*** Block opens ***

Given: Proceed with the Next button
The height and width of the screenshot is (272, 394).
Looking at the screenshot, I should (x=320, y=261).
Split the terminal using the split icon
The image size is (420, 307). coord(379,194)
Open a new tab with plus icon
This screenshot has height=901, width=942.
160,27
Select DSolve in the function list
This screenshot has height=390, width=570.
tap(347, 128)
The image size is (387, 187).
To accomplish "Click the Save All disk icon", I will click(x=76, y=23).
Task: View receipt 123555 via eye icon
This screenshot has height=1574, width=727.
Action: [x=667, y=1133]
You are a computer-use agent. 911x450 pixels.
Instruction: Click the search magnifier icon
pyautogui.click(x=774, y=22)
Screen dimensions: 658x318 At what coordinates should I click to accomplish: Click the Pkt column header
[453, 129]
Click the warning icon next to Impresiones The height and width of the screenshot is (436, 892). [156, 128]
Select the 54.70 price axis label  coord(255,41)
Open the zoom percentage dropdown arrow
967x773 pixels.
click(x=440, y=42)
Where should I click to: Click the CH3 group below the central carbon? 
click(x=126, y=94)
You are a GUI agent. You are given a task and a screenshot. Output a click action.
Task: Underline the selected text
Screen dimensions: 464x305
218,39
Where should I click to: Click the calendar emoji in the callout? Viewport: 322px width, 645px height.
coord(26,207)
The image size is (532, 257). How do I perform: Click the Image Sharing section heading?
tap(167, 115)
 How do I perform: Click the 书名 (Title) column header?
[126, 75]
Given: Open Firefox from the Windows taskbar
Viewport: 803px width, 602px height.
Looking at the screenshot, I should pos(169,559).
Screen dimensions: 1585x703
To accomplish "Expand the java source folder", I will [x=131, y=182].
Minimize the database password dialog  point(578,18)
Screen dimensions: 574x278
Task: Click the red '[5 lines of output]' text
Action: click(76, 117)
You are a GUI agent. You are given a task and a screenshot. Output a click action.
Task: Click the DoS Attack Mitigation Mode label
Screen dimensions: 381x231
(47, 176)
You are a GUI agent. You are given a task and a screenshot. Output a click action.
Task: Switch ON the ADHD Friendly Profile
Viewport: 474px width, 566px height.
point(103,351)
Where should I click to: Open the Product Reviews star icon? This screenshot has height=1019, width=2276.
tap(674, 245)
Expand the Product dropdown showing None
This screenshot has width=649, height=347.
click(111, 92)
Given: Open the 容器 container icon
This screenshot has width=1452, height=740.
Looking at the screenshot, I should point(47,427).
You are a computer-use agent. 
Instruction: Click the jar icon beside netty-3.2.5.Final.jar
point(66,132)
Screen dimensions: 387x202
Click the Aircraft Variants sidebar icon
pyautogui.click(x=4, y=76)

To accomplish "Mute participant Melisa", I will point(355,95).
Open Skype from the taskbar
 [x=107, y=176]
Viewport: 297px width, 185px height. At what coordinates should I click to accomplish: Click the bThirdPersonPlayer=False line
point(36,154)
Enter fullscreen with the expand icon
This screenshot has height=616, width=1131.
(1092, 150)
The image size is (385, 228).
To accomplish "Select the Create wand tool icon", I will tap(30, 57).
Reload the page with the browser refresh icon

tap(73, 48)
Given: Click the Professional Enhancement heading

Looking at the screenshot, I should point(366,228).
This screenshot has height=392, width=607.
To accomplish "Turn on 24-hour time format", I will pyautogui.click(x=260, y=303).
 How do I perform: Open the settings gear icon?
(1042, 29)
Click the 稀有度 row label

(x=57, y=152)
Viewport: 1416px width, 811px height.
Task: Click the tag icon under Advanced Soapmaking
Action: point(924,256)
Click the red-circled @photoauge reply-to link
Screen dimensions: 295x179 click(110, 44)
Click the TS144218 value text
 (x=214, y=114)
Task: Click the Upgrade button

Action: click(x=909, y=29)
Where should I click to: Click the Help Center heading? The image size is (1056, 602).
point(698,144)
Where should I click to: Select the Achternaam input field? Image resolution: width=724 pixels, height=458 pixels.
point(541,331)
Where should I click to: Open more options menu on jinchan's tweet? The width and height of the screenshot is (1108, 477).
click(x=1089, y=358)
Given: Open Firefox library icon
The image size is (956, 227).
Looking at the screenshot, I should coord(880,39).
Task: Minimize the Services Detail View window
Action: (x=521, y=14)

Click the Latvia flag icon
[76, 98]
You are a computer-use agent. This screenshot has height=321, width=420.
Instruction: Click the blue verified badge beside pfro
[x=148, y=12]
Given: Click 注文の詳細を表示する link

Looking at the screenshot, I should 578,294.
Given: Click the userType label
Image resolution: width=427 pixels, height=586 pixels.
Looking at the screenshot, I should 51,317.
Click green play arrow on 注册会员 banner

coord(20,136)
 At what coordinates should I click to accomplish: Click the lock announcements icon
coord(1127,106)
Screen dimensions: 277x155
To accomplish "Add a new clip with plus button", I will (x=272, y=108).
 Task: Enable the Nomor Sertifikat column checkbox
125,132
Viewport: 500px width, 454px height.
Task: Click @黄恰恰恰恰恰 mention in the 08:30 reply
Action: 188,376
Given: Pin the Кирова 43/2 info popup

*** Block closes ***

Check each line of the material for "Firefox" and report how many have it. Add no other words.

= The completed task =
2